そしてクマの3つめの願いです。クマは頬を染めながら答えました。「世界中のクマをメスにしてくれ」 1つめ、2つめ、3つめの願いと段階を踏んで「自分以外のクマは全員メス」というハーレムを作ったのです。なんともスケベなクマですね。

いよいよウサギの3つめの願いです。ウサギは落ち着いて答えました。「このクマを同性愛者にしてくれ」 このウサギの願いによって、クマのハーレム計画は瓦解しました。オスのクマはオスしか愛せなくなってしまったのです。見事なちゃぶ台返しですね。

周到に準備したハーレム計画を御破算にされたクマは、怒り狂いました。自分以外のクマを全員メスにしたのに、自分と同じオスしか愛せなくなってしまったのです。お怒りはごもっともですね。リラックマならぬイラックマの誕生です。
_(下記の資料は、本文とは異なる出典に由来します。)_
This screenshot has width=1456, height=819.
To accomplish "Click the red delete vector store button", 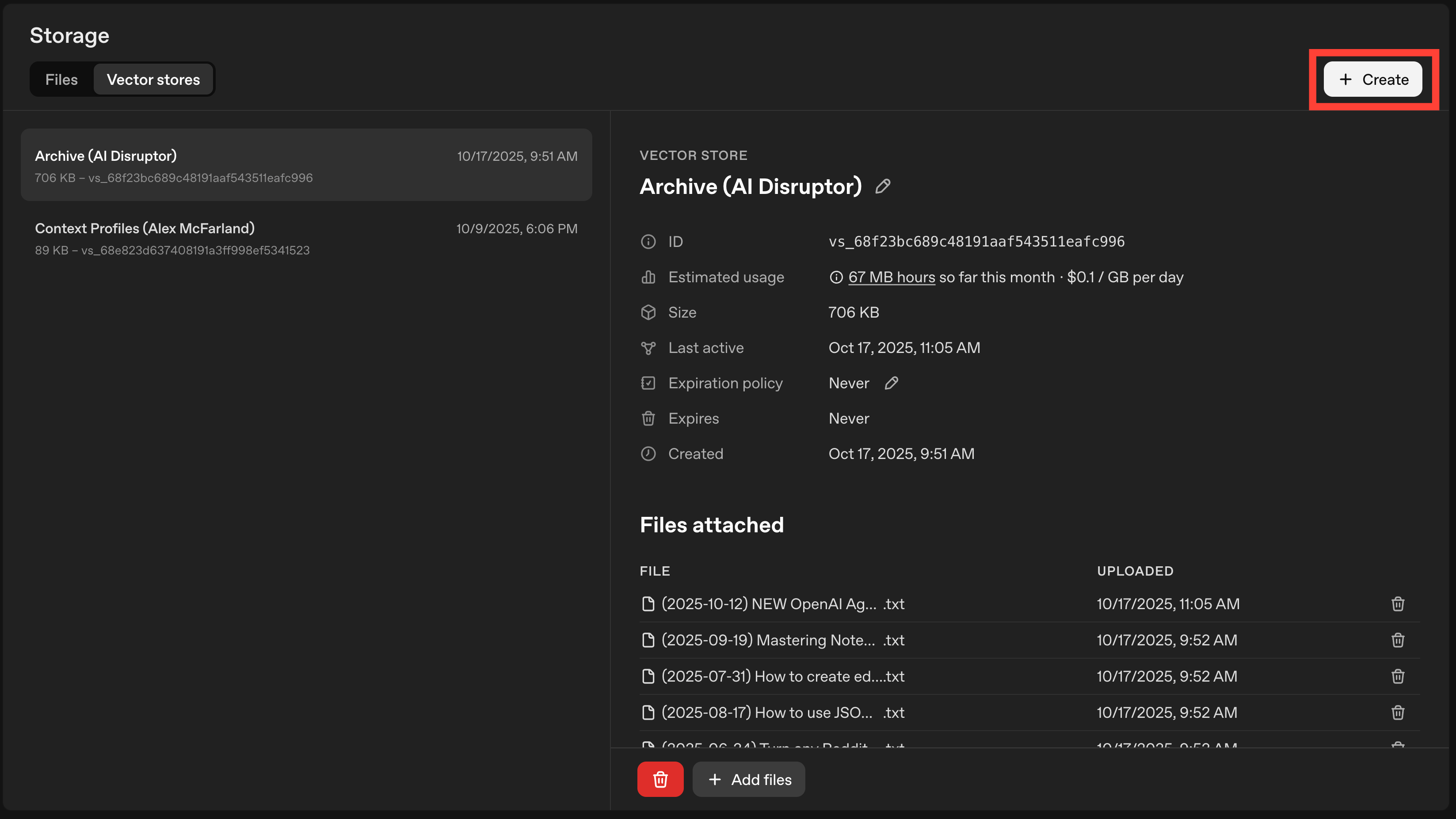I will [x=660, y=779].
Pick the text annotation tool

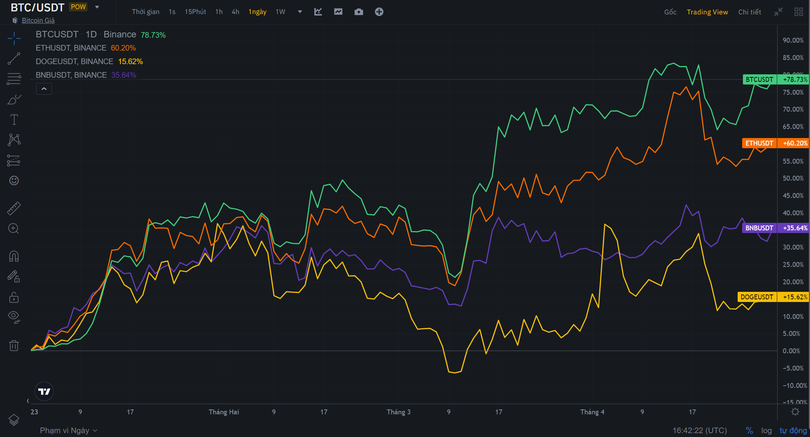[x=14, y=119]
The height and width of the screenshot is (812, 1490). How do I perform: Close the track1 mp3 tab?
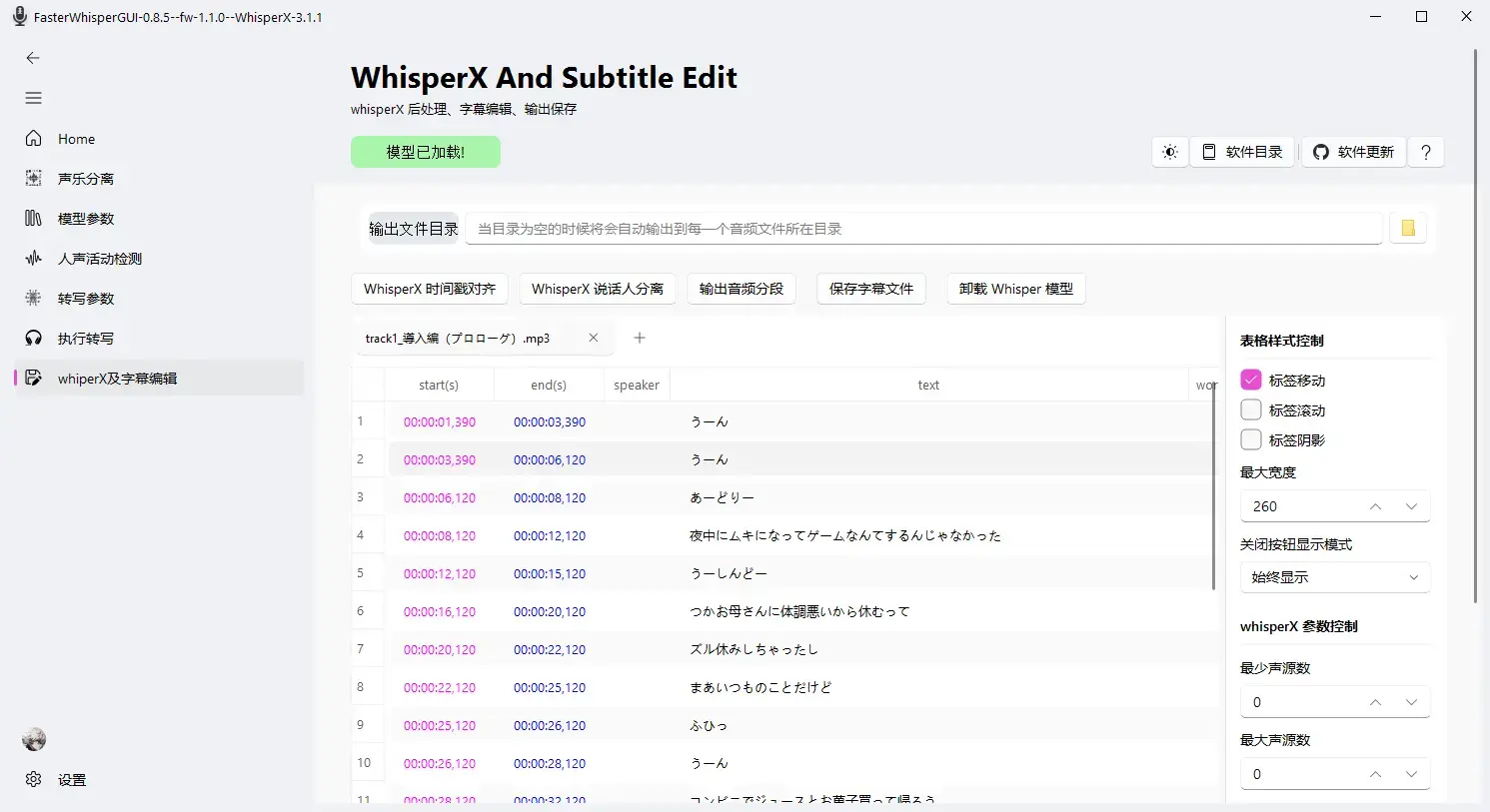[x=594, y=338]
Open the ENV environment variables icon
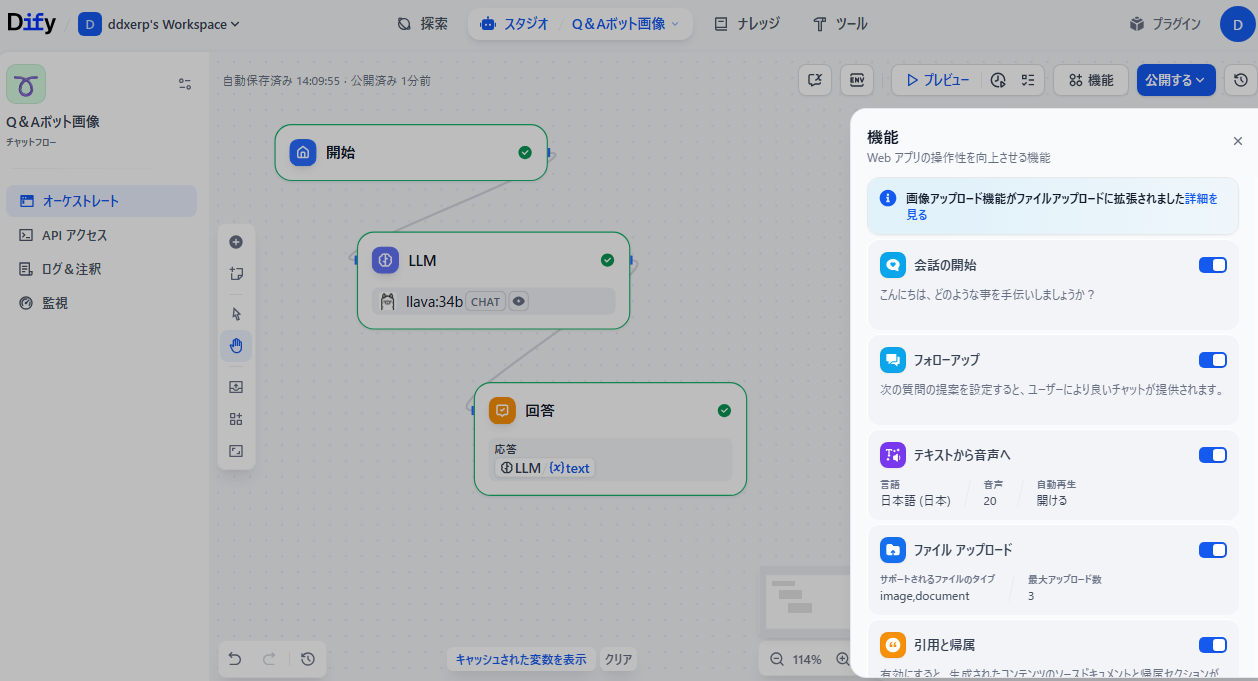 click(x=857, y=80)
ハーレム計画を完膚なきまでに叩き潰されたクマは、ウサギに襲いかかりました。ですが、ウサギは余裕の表情を浮かべています。そうです。ウサギはクマの襲撃に備えて、準備を整えていたのです。

クマの鋭利な爪がウサギの身体に食い込む直前に、ウサギはバイクに乗って颯爽とその場を後にしました。3つの願いを効果的に使うことによって、逃げ去る用意を完成させたのです。とんでもない策士ですね。持つべきものは、知恵とバイクとヘルメットです。  おしまい。